Desde hace milenios diferentes filosofías como el budismo o el taoismo nos ayudan a asumir la responsabilidad de cada una de las decisiones que tomamos a lo largo de la vida, como también nos capacita para ver claramente dónde estamos para no dejar escapar una oportunidad o con qué estamos distrayéndonos.

 

Negarse a ver

Si elegimos no ver, sea cual sea el dolor o la decepción que experimentemos como resultado, será responsabilidad nuestra. No podemos limitarnos a mirar a través de los lentes de nuestros apegos y rechazos. Tenemos que mantener nuestros ojos bien abiertos para ver el paisaje completo. Tenemos que expresarnos y hacer preguntas para tener todos los datos. Tenemos que aceptar lo que hay realmente ahí, no sólo lo que nosotros queremos ver. Es más, una vez lo entendemos, debemos comprometernos a verlo todo por completo. Necesitamos preguntarnos: «Ahora que puedo ver el cuadro completo, ¿estoy preparado para aceptarlo?». Y si no podemos decir que estamos plenamente preparados para involucrarnos totalmente, entonces debemos decidir no involucrarnos en absoluto y ser honestos con nosotros mismos. Esto es algo que supone cierto esfuerzo. Esto es coraje y significa asumir la responsabilidad de uno mismo y de lo que se experimenta.

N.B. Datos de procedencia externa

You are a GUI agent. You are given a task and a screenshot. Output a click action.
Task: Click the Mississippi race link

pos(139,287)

Actualmente estamos enfrentándonos a los efectos de las buenas intenciones que se plantaron hace muchos años. Los Estados Unidos -aunque obviamente no es el único país- es un claro ejemplo del síndrome de las buenas intenciones, ya que su patrón y su modus operandi es el de superhéroe que ayuda al resto del mundo. Este patrón, por muy noble que pueda parecer, ha creado multitud de problemas una y otra vez. Las mismas naciones a las que intentan ayudar, sufren aún mayores problemas, como Vietnam, Camboya, Irak o Afganistán.

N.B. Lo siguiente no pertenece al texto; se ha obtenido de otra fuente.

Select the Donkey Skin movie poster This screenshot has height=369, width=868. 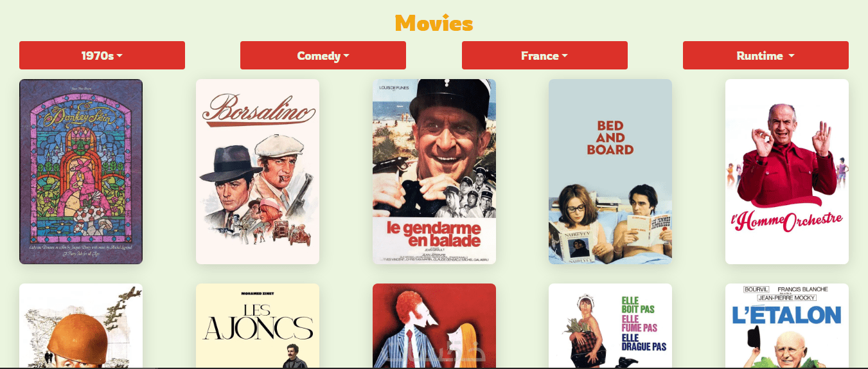point(81,172)
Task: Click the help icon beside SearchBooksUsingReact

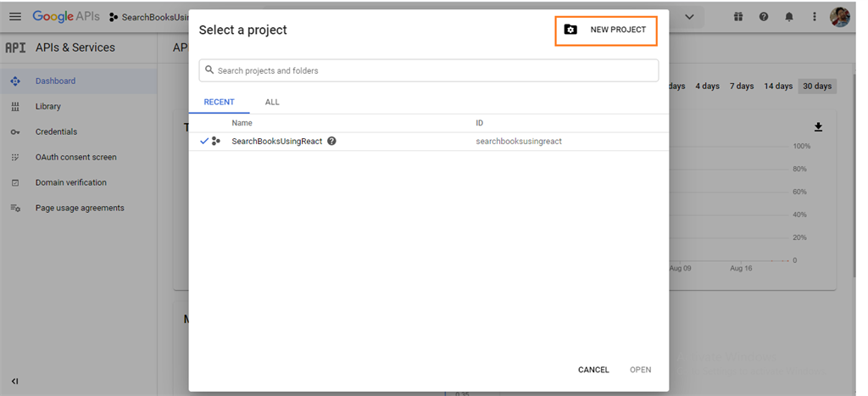Action: point(331,141)
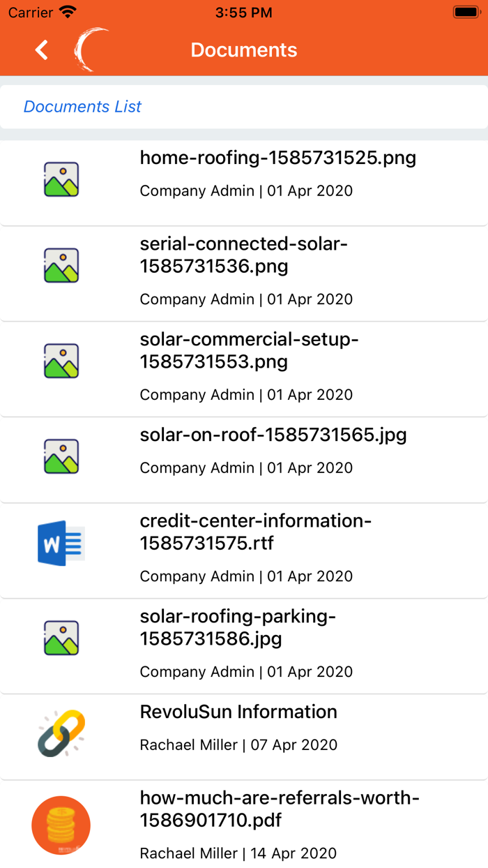Tap image icon for home-roofing file
The height and width of the screenshot is (868, 488).
pos(61,179)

Cuando miramos las cosas con los ojos bien abiertos, dejamos de desear la vida de los demás; en su lugar, apreciamos las oportunidades únicas que nuestros desafíos nos ofrecen para alcanzar nuestro destino, superar nuestras creencias limitantes y ser un ejemplo a imitar y no a imponer. Nuestra brújula interna interactuará con la de los demás a nuestro alrededor.

Los seres humanos estamos apenas en el primer escalón de la escala evolutiva, pues todavía no hemos resuelto ni siquiera los problemas más básicos tales como el hambre en el mundo. De hecho, los logros de la humanidad hasta ahora, resultan más espectaculares por haberse alcanzado casi ciegamente, por tanteo. El resultado es una deslumbrante y sofisticada tecnología que está devastado el planeta. Las soluciones verdaderas han tenido siempre un sello de simplicidad acorde con la naturaleza. La ley básica del universo es la economía. El universo no desperdicia ni una sola partícula básica, todo sirve para un propósito y se ajusta en un continuo equilibrio, no ocurren acontecimientos ajenos a él. Si traspasamos nuestros miedos podremos experimentar que todo es un flujo constante de armonía, que todo es Tao.